INPUT MATERIAL:
·····

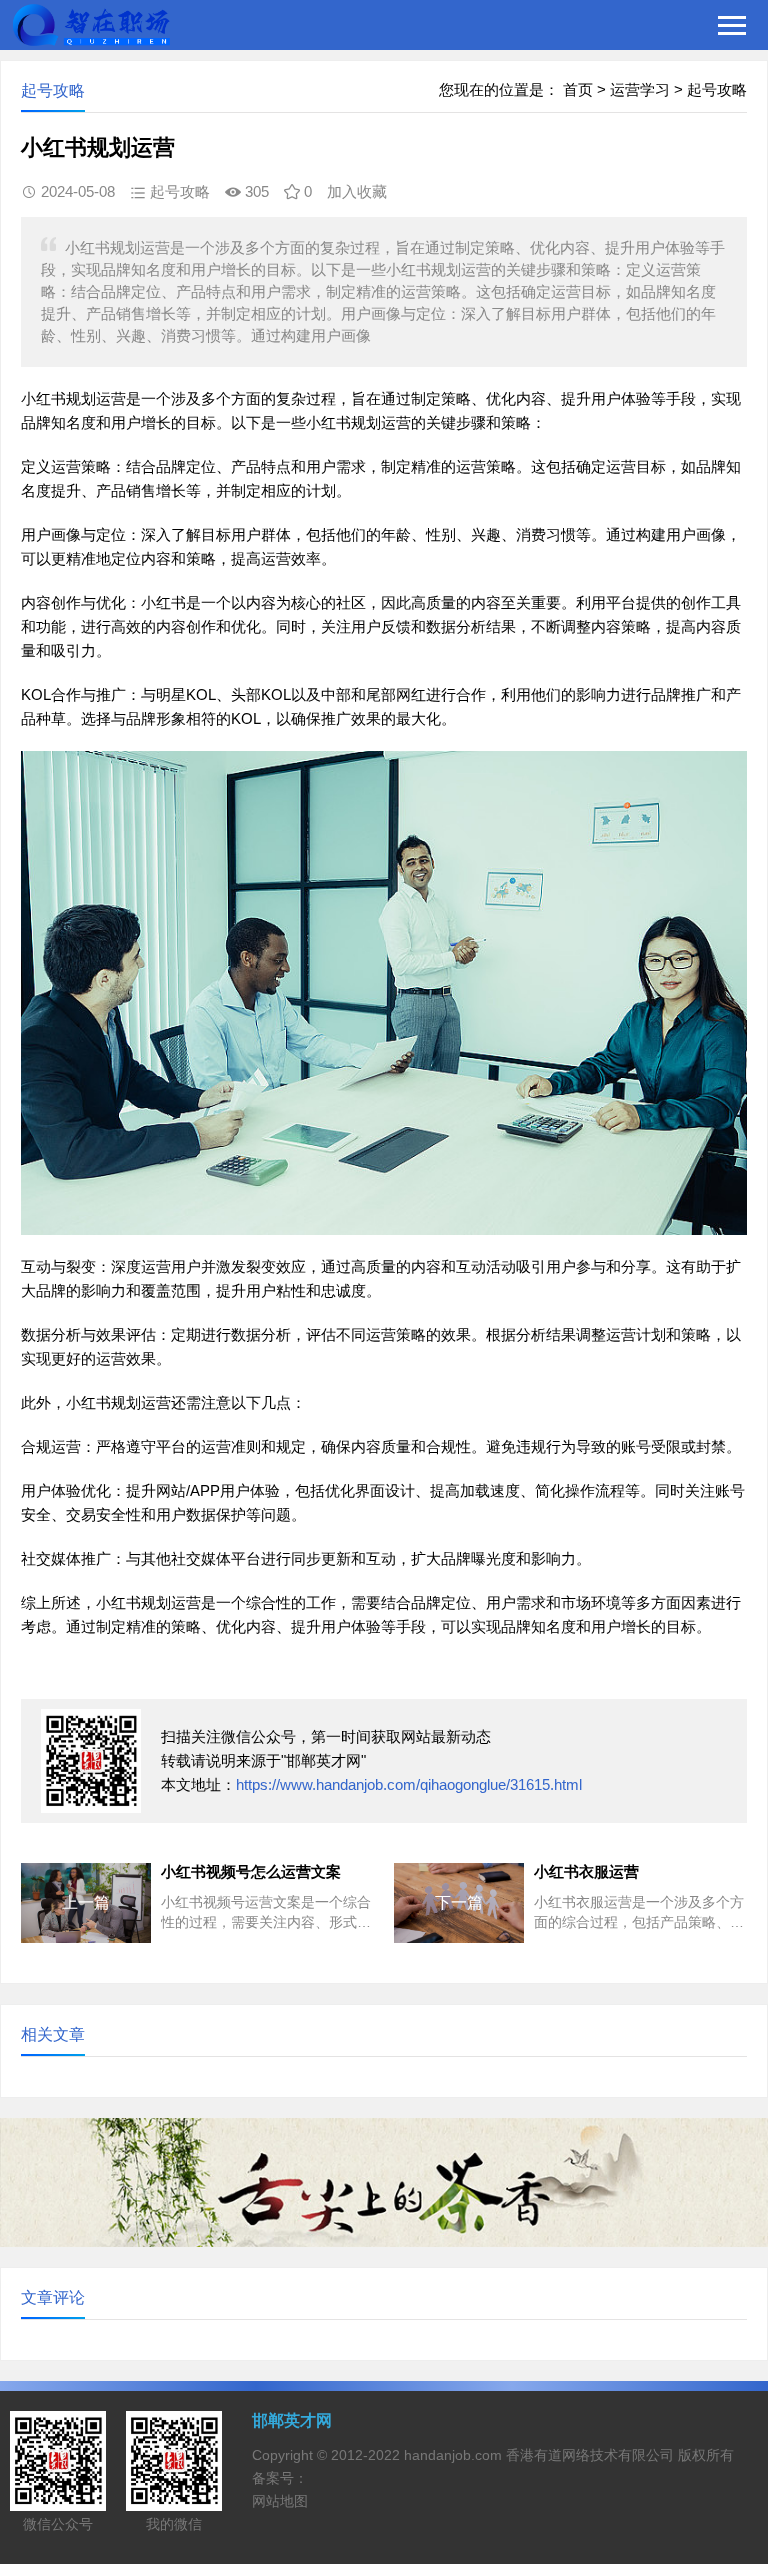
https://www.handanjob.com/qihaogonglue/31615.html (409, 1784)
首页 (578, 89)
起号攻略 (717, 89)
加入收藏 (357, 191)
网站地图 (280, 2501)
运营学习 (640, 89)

·····

WHAT IS BEING ASKED:
The result should be a precise copy of all the entries, free of pictures.

TASK SOLUTION:
https://www.handanjob.com/qihaogonglue/31615.html (409, 1784)
首页 (578, 89)
起号攻略 (717, 89)
加入收藏 (357, 191)
网站地图 (280, 2501)
运营学习 (640, 89)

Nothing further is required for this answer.